Went through the ol computer and found these pictures from a few weeks back. Wont be on snow for another week but in the mean time what do you guys think of these? I like a few of them and think some are pretty nice. If you have any criticism or things you think would help make them better PLEASE share them. I know color correction COULD be one of them but I kinda like the slight distortion. Its not as boring.


----------



## CheoSamad (Nov 18, 2011)




----------



## CheoSamad (Nov 18, 2011)

Any thoughts guys?


----------



## Rossbobs (Feb 21, 2012)

Thats awesome dude. ive always wanted to try rails but i just started out this year. ive been up 3 times now and i think im almost ready


----------



## hot-ice (Nov 6, 2011)

Great shots!!:thumbsup:


----------



## FlipJ (Mar 8, 2011)

CBK park. I like the setup. Went on Sunday. Sweet pics.


----------



## Smokehaus (Nov 2, 2010)

Best thread you have ever made.


----------



## CheoSamad (Nov 18, 2011)

Thanks for all the good vibes guys. Hoping to get more shots once I get back on snow. In the meantime does anyone have any ideas to help make the pictures we take any better?


----------



## nickwarrenn (Feb 11, 2011)

How old/year are those pants? Someone I know has the same ones, wondering when they got em'


----------



## CheoSamad (Nov 18, 2011)

nickwarrenn said:


> How old/year are those pants? Someone I know has the same ones, wondering when they got em'


I think they are last year pants but I got them this year. DC Banshee.


----------



## ThunderChunky (Oct 1, 2011)

I think the kid in the last picture has his bindings too close.


----------



## CheoSamad (Nov 18, 2011)

Hey guys. All the nice feedback is awesome. 

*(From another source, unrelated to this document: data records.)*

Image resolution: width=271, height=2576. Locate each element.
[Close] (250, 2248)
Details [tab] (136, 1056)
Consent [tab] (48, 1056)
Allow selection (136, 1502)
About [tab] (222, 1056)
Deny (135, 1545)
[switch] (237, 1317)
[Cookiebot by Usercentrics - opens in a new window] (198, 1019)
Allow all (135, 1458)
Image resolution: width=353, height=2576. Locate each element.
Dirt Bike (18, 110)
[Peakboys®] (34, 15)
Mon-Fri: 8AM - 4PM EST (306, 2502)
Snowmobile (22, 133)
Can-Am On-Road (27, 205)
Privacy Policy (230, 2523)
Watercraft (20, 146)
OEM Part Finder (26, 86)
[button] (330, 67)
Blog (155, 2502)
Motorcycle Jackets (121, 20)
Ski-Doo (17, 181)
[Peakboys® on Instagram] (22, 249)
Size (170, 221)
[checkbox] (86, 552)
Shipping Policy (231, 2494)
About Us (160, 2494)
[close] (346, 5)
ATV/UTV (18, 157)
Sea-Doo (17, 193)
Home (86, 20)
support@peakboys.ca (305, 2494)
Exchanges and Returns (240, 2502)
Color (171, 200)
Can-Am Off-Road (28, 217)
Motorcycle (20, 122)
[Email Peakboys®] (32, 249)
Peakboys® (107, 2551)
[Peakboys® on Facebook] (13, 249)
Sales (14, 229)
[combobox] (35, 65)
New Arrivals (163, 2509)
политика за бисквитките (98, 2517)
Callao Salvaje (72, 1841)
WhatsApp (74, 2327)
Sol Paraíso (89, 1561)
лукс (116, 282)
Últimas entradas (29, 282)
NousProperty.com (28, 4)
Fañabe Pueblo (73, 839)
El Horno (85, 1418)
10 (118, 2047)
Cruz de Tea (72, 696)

By the way here is a picture of what the board I was riding in these pics looks like now.


----------



## gprider_capita (Feb 17, 2011)

what happened to that beautiful board?


----------



## CheoSamad (Nov 18, 2011)

gprider_capita said:


> what happened to that beautiful board?


Broken rail that I did not see was screwed up+Back 270 on practice = death of my beautiful Amy.


----------



## Smokehaus (Nov 2, 2010)

CheoSamad said:


> Thanks for all the good vibes guys. Hoping to get more shots once I get back on snow. In the meantime does anyone have any ideas to help make the pictures we take any better?


I am no photo pro, but the first step would be a better camera. I am assuming those were done with a point and shoot.


----------



## CheoSamad (Nov 18, 2011)

Smokehaus said:


> I am no photo pro, but the first step would be a better camera. I am assuming those were done with a point and shoot.


Actually (with the exceptions of the pics of my broken board) They are actually stills from my Go Pro. I am not really into photos but am not good enough for a video part and have no editing software anyhow.


----------



## Redmond513 (Jan 27, 2011)

damn....that board looks like it took a beating. 

BTW, nice pics.


----------